Which, alas, exposes the other, far less inspirational, side of the evidence heard at these inquests. While many ordinary individuals displayed superhuman compassion and strength, many of those who were trained and paid to be heroes appear to have fallen grievously short. Time and again, passengers have noted – some with regret, some with anger, some simply as a matter of fact – how official help was for an excruciatingly long time simply not there.

Of course, there were distinguished exceptions, and any criticism is less a comment on the conduct of particular individuals than on the services.

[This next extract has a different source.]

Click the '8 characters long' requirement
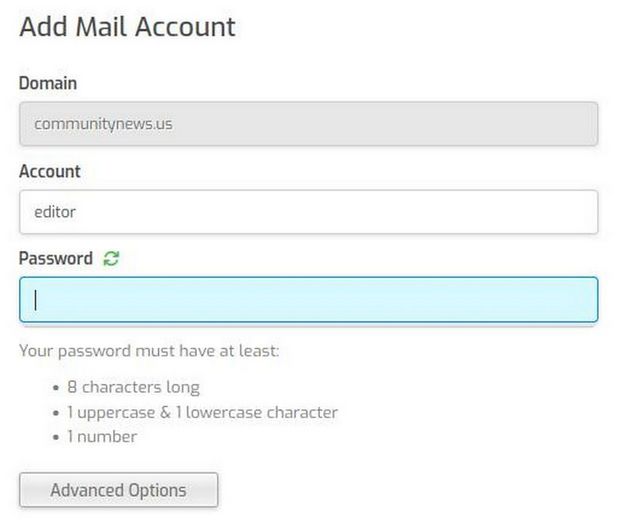642x528 pixels. click(x=133, y=387)
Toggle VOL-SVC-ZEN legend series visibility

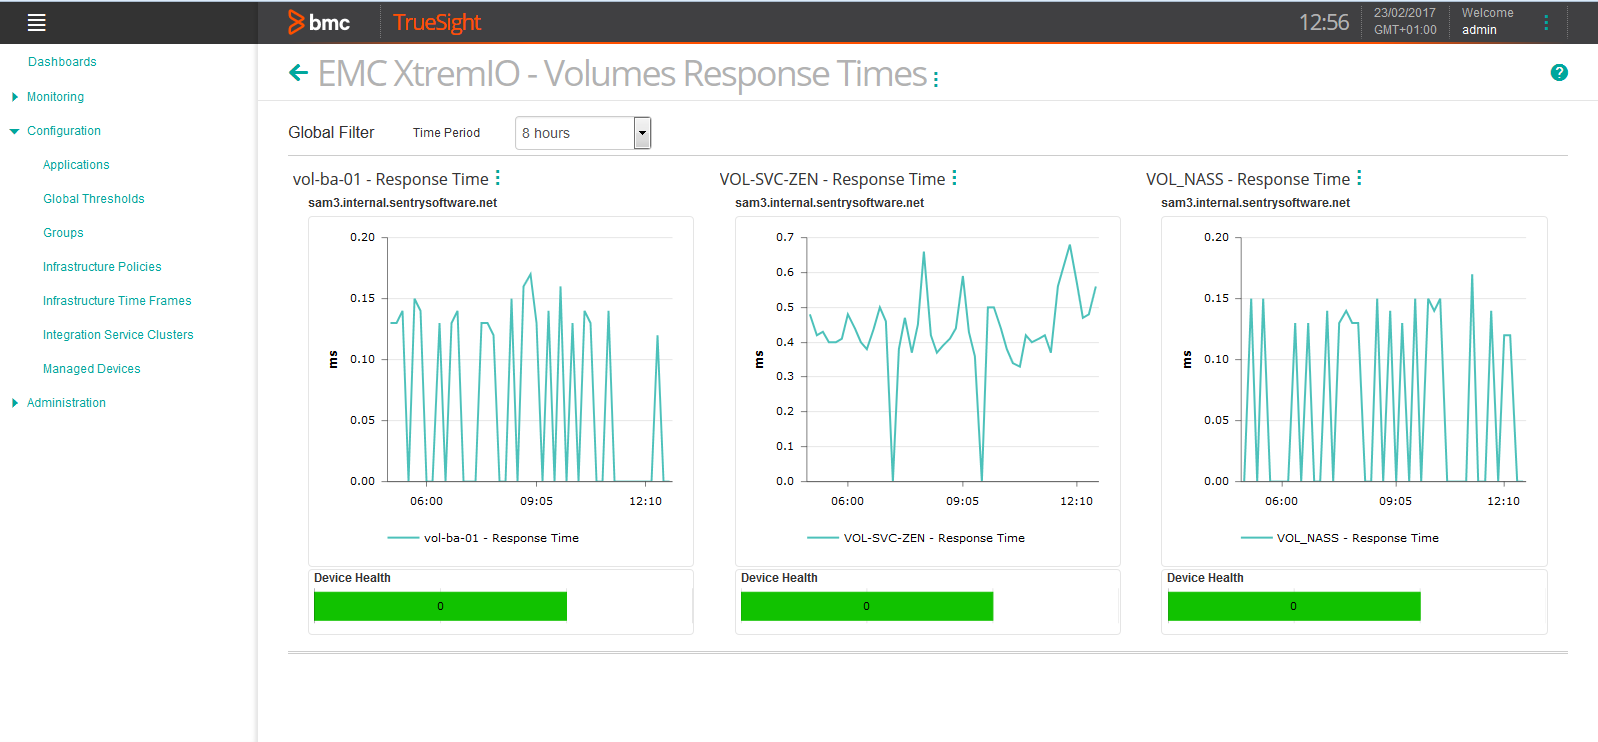click(x=916, y=538)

London Underground, the police, the fire brigade and the ambulance service seem to have been very slow to appreciate the gravity of what had happened and then to mobilise and co-ordinate their response. As John Taylor, the father of one of the victims, put it after listening through the first month of evidence: "We were told that we had the best resilience planning in the world for something like this. If this was the best resilience plan, I would not want to see second best."

Now it is possible to object that such a conclusion is premature; these inquests have several months still to run. It can also be argued that four almost simultaneous bomb attacks at rush hour in different parts of a densely populated city, three of them underground, would have taxed the very best emergency services anywhere.

Yet a pattern is emerging from the evidence that speaks of quite specific failures in the system. The most obvious are material: the inability of phones to communicate underground, and the lack of even the most basic medical aids, such as bandages or a stretcher, in the vicinity of trains. But these, potentially, can be rectified. Far, far more damaging were the formalistic attitudes that seem to have governed the response: a built-in fear of breaking rules, a retreat to learnt formulae that demanded caution, and an absence of the very qualities that defined the passengers' response: resourcefulness, flexibility and sheer grit.

Some of the initial delay – the fear of further devices, or fire, or live rails – may well have been justified. Risking the loss of whole emergency teams could have jeopardised the whole effort. But it also appears that some of the disaster planning and training provided in the wake of the 9/11 attacks in the United States could have been counterproductive. A senior fire officer who attended Edgware Road said he had attended a course on disaster scenarios the previous week and at first feared that a chemical, biological or nuclear device, even a "dirty" bomb, might be to blame. This is why, he said, he had initially refused to allow his men down into the Tube tunnel. Did such training, multiplied across the emergency services, actually confuse and hinder the rescue response?

It is important to recognise that what is going on at the Royal Courts of Justice is an inquest. It is neither a trial nor an inquiry. And the definition of an inquest is "a fact-finding inquiry to establish the answers to: who the deceased was; when and where the death occurred; and how the deceased came by his or her death". Culpability rests with the bombers alone.

But among the conclusions to be drawn – along with admiration of many, many modest individuals – might usefully be humility. We have long allowed ourselves to believe that Britain's emergency services are second to none: super-fast, hyper-efficient and infinitely humane. We have lionised them, as we have lionised the NHS, reluctant to accept that other countries may have come later than we did to instituting such services, but may also have noted our shortcomings and devised improvements of their own.

The chief benefit of this inquest will be the national and personal catharsis it provides. But there should be another benefit, too: a thorough reappraisal of our emergency services and the way they operate, reflecting a new willingness to learn from others.